June 7, 2010.
The second most important gathering of the pope's visit to Cyprus was the ecumenical celebration in an Orthodox church in Paphos next to the archaeological ruins of a Paleochristian basilica from the IV century.
Among these ruins there are, according to popular tradition, the column in which Saint Paul was whipped in the year 47, accused of causing disturbances.
After greeting the parish of Cyprus's Latin Catholic community, Benedict XVI prayed in front of the iconostasis, a wall in orthodox churches which separates the sanctuary from the central part of the temple.
The Orthodox archbishop also participated. The pope said that “the unity of Christ's disciples” is a gift that everyone should ask to God.

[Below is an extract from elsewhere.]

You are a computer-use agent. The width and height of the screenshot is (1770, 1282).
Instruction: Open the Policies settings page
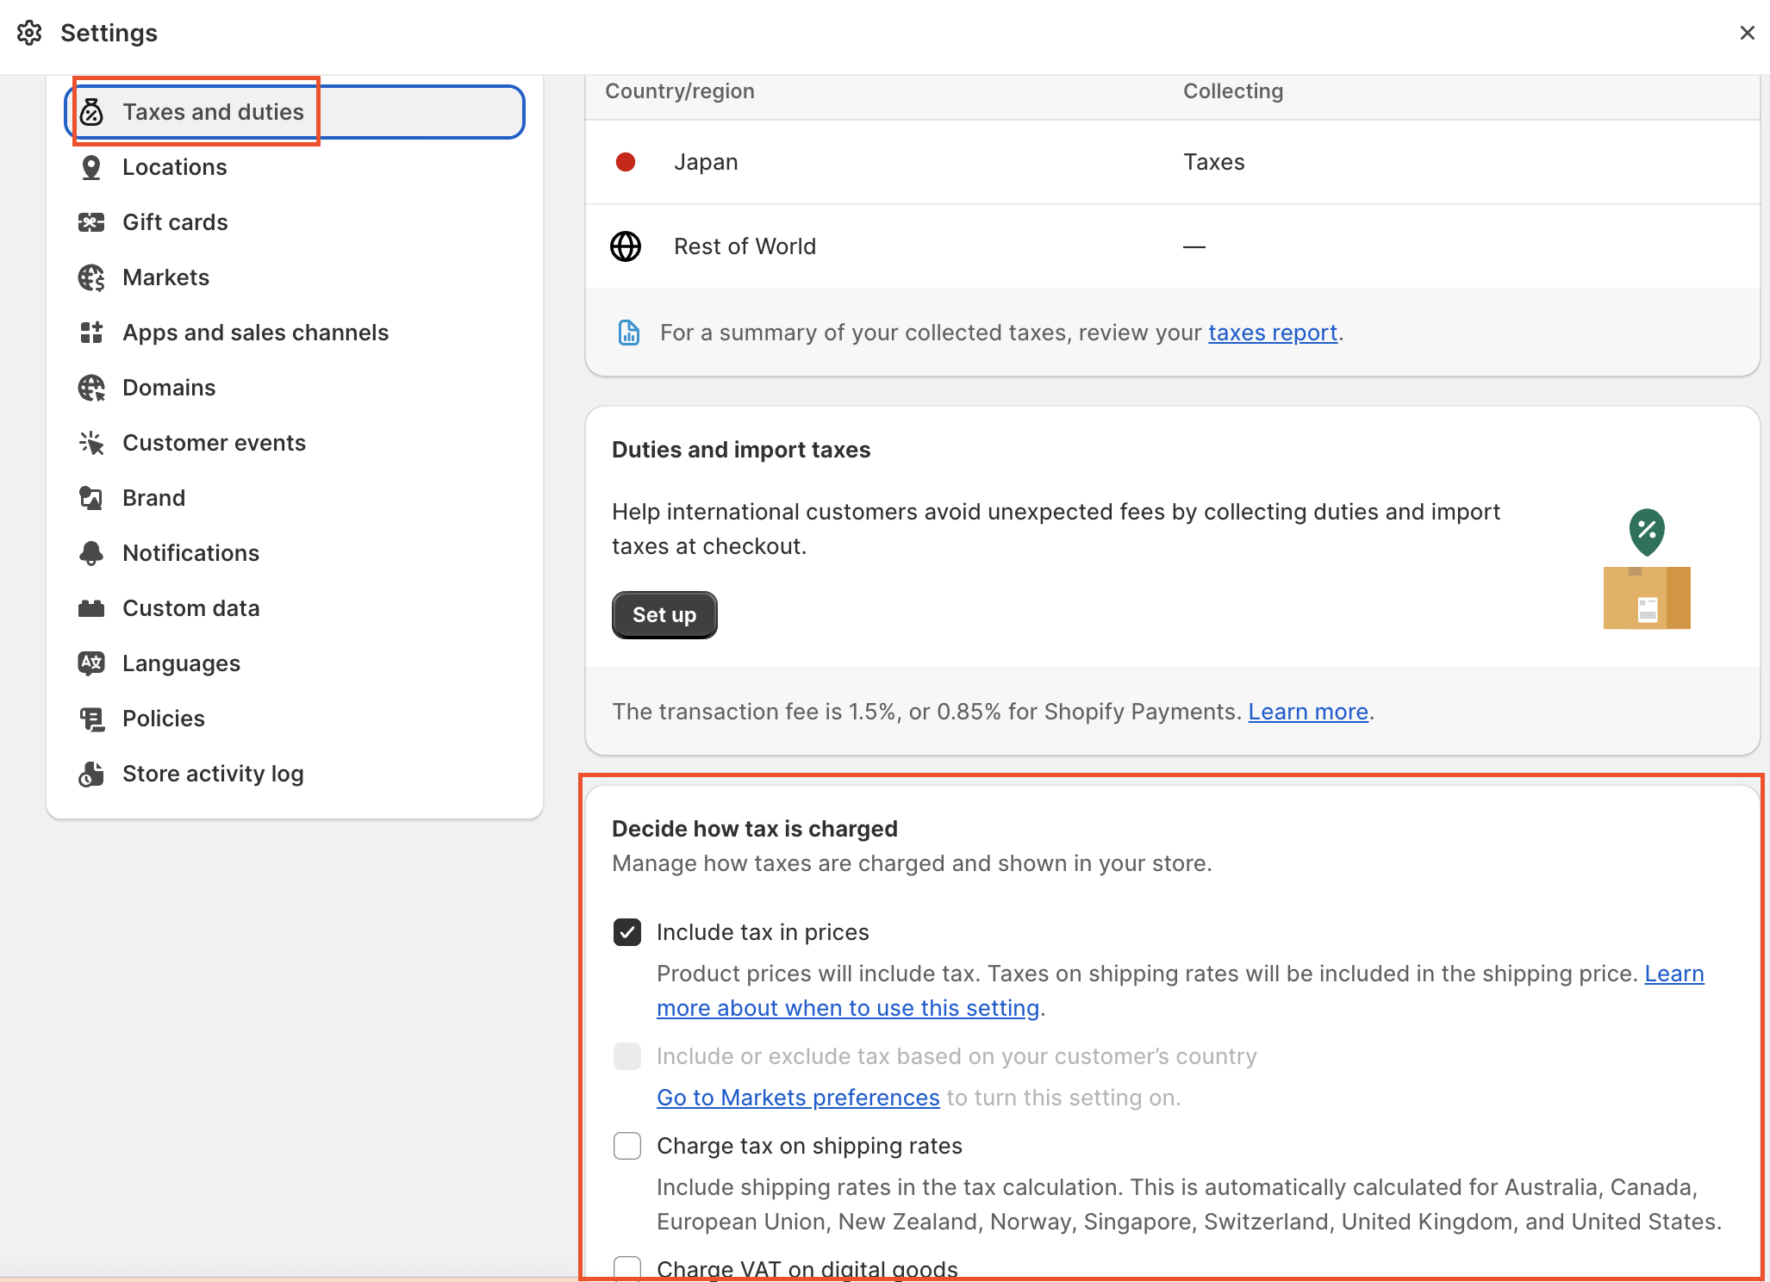tap(164, 719)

“Today we can be grateful to the Lord, who through his Spirit has led us, especially in these last decades, to rediscover the rich apostolic heritage shared by East and West, and in patient and sincere dialogue to find ways of drawing closer to one another, overcoming past controversies, and looking to a better future.”
The pope said that the Church in Cyprus has shown it's a bridge between the East and West and has contributed to the reconciliation process. He also said that the Catholic Church like the Church of Cyprus are willing to proceed with dialogue and in fraternal collaboration.
Benedict XVI assured that the next Synod on Christians in the Middle East would enhance dialogue between Christians in the area and it would reflect on its role in the region.
The city of Paphos, the first destination of the pope, is very significant because there Saint Paul converted to Christianity the main Roman authority, the proconsul Sergio Pablo, and he converted the island into the first place of Christianity with a Christian government.